An independent panel in South Korea has recommended that prosecutors stop their investigations of Samsung Group's de facto leader Lee Jae-yong over alleged accounting fraud and not indict him, the Supreme Prosecutor's Office said on Friday.
The panel, comprised of 15 randomly selected experts from legal circles, academia, media, and non-governmental organisations made the recommendation in a majority vote after over six hours of deliberation. The panel heard arguments from prosecutors and Lee's lawyers before reviewing the matter.
The result is a significant victory for the Samsung Electronics vice chairman, who is facing charges of fraudulent transactions, stock price manipulation, and accounting fraud by local prosecutors for a controversial merger between two group affiliates, Samsung C&T and Cheil Industries, back in 2015.
Though the panel's decision isn't legally binding, prosecutors have always followed its recommendations since its founding. Since 2018, South Korea has allowed the formation of a civil, independent panel to review cases if the prosecution or defendant demand for one. Lee's lawyers had requested a review of the case.
There have been eight such panels so far for high-profile cases that grabbed national headlines. The prosecutors will now need further legal arguments than those they have already provided to proceed with the indictment for a trial.
Lee's lawyers thanked the panel in a statement, saying that the panel has provided the vice chairman with an opportunity to focus on business activities.
An arrest warrant filed by prosecutors was already rejected by a court in Seoul earlier this month. At the time, Judge Won Jung-sook of the Seoul Central District Court said the reasons put forth by prosecutors for placing Lee in jail were not sufficient. The arrest warrants for two other Samsung executives, vice chairman Choi Gee-sung and president Kim Jong-joong, were also rejected.
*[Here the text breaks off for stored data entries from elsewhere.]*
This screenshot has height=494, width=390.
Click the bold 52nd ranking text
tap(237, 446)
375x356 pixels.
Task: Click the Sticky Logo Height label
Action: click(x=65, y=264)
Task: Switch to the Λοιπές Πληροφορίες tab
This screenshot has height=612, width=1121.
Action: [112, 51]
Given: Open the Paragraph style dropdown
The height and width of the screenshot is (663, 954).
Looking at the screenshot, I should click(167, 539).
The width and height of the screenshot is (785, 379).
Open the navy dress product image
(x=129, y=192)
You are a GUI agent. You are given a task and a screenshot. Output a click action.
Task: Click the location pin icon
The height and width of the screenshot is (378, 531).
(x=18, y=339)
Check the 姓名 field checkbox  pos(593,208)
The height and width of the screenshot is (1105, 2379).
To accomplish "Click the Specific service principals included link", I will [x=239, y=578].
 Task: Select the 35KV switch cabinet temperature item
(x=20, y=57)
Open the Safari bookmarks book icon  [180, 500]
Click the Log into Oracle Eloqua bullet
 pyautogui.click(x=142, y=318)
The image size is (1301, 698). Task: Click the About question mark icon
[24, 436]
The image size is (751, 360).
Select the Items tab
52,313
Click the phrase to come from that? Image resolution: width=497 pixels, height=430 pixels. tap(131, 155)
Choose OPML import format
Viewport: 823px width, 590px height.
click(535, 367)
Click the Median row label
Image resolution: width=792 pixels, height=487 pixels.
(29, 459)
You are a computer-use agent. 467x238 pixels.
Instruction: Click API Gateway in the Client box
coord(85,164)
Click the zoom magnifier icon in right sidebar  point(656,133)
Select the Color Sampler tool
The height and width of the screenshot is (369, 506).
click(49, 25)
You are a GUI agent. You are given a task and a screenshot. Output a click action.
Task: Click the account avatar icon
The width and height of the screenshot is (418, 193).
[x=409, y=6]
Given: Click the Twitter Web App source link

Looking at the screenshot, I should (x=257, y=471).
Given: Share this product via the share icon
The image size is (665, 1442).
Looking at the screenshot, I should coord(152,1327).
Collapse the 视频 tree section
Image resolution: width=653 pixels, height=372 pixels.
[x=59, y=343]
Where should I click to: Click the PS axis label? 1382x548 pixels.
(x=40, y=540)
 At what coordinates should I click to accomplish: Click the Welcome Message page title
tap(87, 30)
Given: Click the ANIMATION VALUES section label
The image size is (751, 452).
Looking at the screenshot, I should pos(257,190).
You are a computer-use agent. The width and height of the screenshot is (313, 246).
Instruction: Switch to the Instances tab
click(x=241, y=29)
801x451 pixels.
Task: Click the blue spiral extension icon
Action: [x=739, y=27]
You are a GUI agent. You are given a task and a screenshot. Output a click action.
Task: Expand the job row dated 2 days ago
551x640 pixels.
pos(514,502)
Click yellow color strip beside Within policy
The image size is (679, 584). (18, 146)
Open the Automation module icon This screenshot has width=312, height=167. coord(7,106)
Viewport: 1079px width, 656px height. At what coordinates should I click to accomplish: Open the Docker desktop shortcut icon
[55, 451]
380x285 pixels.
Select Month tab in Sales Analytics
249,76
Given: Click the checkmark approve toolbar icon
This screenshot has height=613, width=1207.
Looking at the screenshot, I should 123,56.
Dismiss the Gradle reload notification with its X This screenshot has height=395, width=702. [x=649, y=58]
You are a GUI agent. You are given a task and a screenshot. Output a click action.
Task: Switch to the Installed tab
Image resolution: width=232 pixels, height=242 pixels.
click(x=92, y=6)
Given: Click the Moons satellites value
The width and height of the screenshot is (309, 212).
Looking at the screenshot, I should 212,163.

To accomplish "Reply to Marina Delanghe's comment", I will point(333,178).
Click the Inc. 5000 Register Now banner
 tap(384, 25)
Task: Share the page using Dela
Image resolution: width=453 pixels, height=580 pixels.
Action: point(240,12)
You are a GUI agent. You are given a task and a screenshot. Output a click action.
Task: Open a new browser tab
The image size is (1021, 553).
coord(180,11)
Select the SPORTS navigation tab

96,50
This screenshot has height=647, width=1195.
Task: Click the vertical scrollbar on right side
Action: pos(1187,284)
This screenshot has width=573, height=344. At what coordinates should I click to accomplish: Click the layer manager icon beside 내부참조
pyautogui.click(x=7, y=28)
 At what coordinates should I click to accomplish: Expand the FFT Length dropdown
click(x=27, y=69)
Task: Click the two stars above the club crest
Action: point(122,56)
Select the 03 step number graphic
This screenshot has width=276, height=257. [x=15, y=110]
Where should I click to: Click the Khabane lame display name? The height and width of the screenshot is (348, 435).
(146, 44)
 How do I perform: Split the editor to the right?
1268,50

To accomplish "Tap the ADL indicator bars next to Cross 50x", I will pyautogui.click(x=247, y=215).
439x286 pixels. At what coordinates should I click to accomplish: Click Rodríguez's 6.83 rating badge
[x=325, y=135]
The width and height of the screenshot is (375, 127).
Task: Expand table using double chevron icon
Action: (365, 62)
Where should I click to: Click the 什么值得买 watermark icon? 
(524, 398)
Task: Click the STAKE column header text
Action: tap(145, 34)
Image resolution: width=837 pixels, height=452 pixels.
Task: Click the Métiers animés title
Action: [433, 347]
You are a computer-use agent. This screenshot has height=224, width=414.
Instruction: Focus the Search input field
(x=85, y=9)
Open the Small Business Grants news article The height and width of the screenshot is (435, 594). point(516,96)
The prosecutors are alleging that Samsung intentionally inflated the stock price of Cheil Industries, in which Lee had a 23.2% stake at the time, and also undervalued Samsung C&T's stock prices prior to the merger of the two companies.
According to the prosecutors, the manipulation of stock prices prior to the merger allowed Lee to accrue more shares of the now merged Samsung C&T to allegedly give him more control over the entire Samsung business group. The 52-year-old Lee has denied the claims.